Produce "static" auspice visualization for specific dataset


I would like to build a “static” page showing an auspice visualization of a specific dataset, that I would like to integrate within a website (including all the webpacked javascript). Needless to say I don’t want to embed a auspice/nextrain view service.

With auspice build I can almost get what I want, but I always have a page where I have to drop (or be able to answer a GET request) the datasets into the visualization section.

Is there a way that I could build a standalone auspice visualization (with index page and javascript/css) with a preloaded dataset that I could serve with a “conventional” web server (basically skipping the section where I load the dataset)?


Not knowing much about Auspice internals myself, you would probably have to fork the repo and change where the data gets loaded from to your own server.

@james is the guy who knows how this could be achieved.

Is there a particular reason why you can’t use the Github community build way to serve datasets?

Thanks @corneliusroemer ,

I’m relatively new to this, so I may be missing something.
What do you mean by the Github community build way?

We already provide our data publicly. We would just like to have a web tool to quickly visualize internal/experimental builds (integrated in an existing website). Maybe it is just a detail, but right now, all I can do is to provide json results from nextstrain builds, which the user needs to manually download and then upload to an server. Alternatively I can embed in the webpage another page which is running an independent auspice/nextstrain view service. I would just like to avoid embedding an auspice view service, and I would also like to skip manual steps and immediately present the nextstrain visualization of the dataset just using the produced webpacked html and javascript integrated in an existing webpage. If this doesn’t make sense and there is another, better, way of doing it, I am all in favour of suggestions. If you have examples, that would be even better.

Right now I’m struggling trying to implement in my django-based webpage the ability to answer the GET requests that auspice needs. I just thought there might be an easier way of doing it…


Hi Daniel,
I don’t mean to jump in from Cornelius but thought I could link you to something that may be useful, depending on what you’re looking for - the ‘Github community way’. We have a way that you can create a repo on Github, please your JSON files in a folder called auspice there, and then be able to view via a link that follows a certain structure. The instructions in more detail are here.

The main thing that tricks people is that the name of your repo needs to match the start of your file name. So, if the repo is called covid then your files should be covid_mycountry_jan.JSON (or similar!). Also, underscores are turned into / in the URL.

For a real-world example, I have some enterovirus builds like this:

The file this links to is here, is in a repo of mine called enterovirus (not an accident!) and the file is called enterovirus_d68_genome-15Feb22.json (note how the _ turn into / in the URL path.)

This is a great way to share runs with a smaller group, or for more ‘internal’ use (but of course - still public - you can’t make these github repos private or can’t access the file to process it!).
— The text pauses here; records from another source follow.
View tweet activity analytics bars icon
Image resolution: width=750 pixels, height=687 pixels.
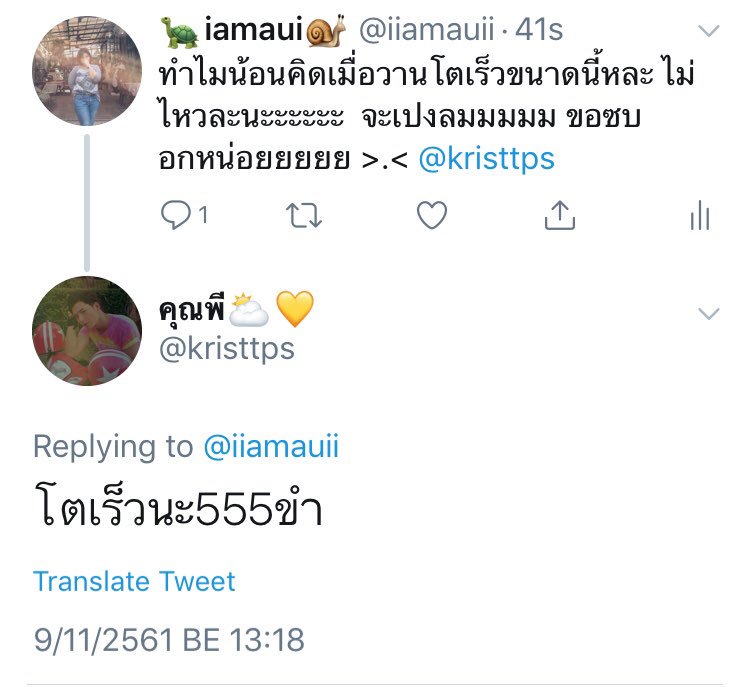(x=700, y=215)
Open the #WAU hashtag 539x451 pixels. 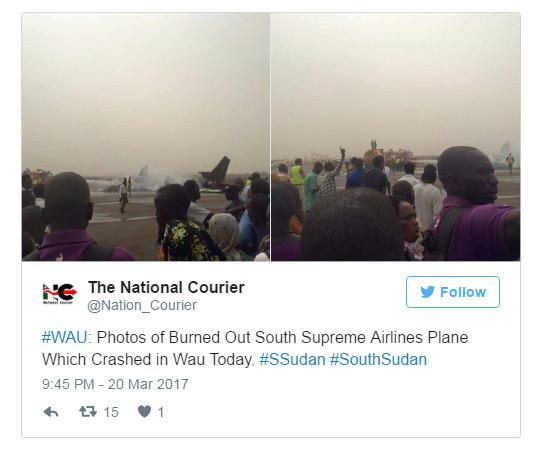click(x=65, y=337)
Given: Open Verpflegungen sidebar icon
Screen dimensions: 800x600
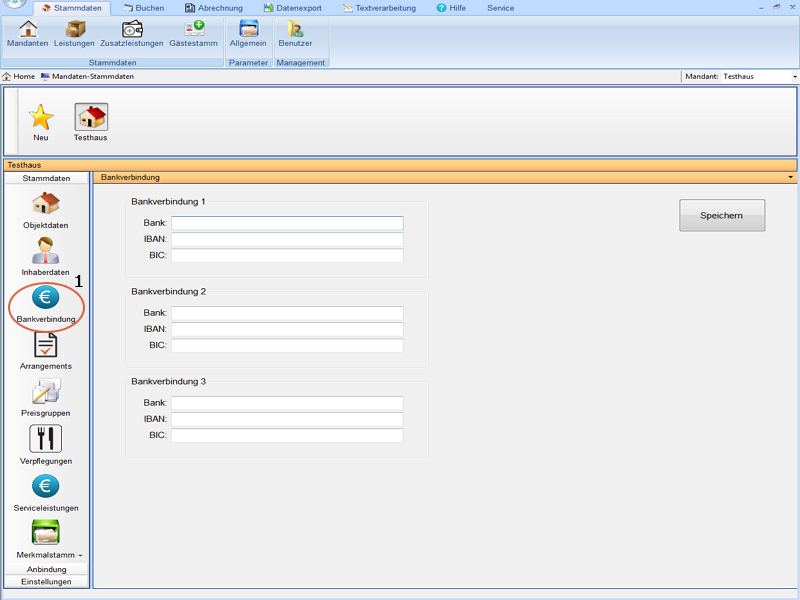Looking at the screenshot, I should pyautogui.click(x=46, y=445).
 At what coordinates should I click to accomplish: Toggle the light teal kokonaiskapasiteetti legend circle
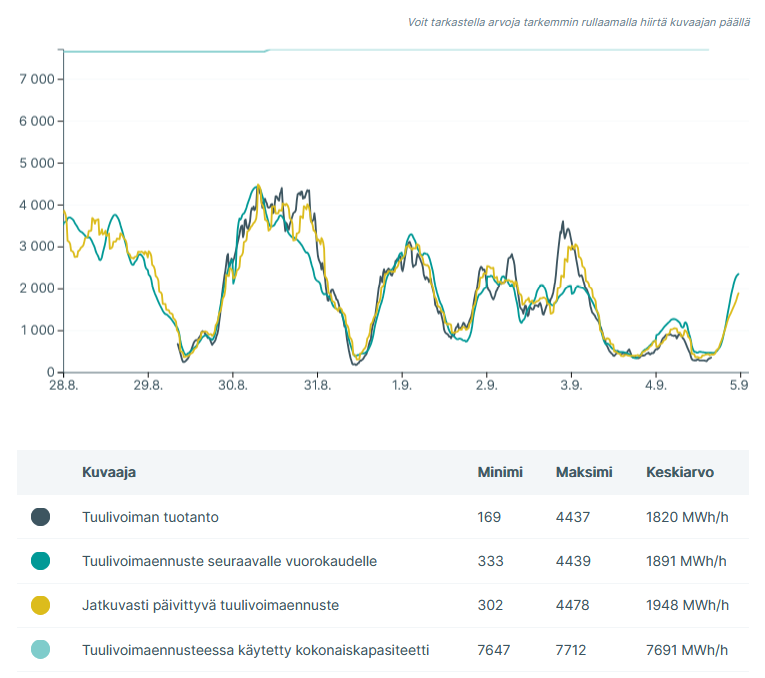pos(41,650)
I hope it helps!


Dear @emmahodcroft thanks for the pointers!

It does sound interesting and I’ll give it a go at the github community method.

Nonetheless, the matter of privacy may indeed be an issue on some occasions. Another disadvantage is that we sometimes have very big json files (eg. >100Mb) so it starts getting clunky in github…
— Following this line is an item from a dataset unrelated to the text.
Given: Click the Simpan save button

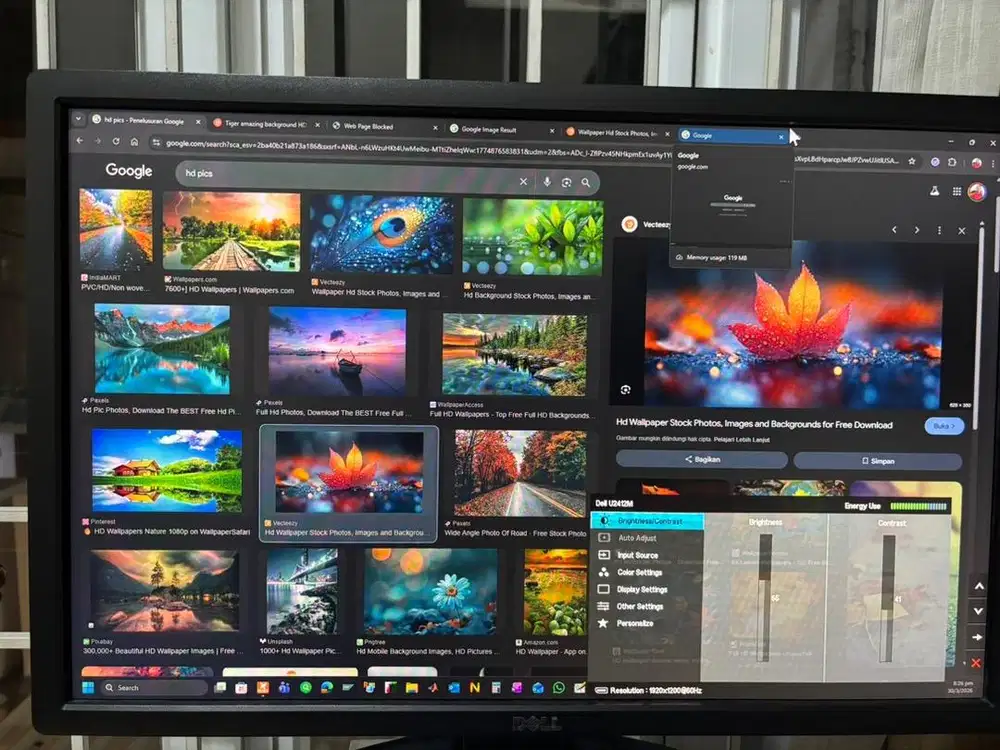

@daniel.sobral are the json files so big because they are not minimized? You can minify auspice.jsons (not done by default) and then they’re much much smaller.
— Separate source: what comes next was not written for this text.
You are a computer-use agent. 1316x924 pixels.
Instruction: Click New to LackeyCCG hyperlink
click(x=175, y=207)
Nextstrain has an authentication system to restrict build viewing to authenticated individuals - but I’m not sure whether this system is Nextstrain-internal or can be customized to work for you use case. @trs will know better.

There isn’t, although this would be a really nice feature to have! (I actually implemented this for a one-off project a few years ago, but as we don’t use it in this way it’s no longer in the code.) I’d like to reinstate it, but it’s not very high on the priority list.

If you wanted to pursue this you’d need to change the Dataset.prototype.fetchMain and Dataset.prototype.fetchSidecars functions to either fetch from your (hardcoded) address or perhaps just import the data into the file and return it from that function. You’ll also have to change the default value of <reduxStore>.general.displayComponent to be “main” so that the initial page is a dataset-view page. It would be great if this were a build-time customisation but again, it might take me a while to get round to this!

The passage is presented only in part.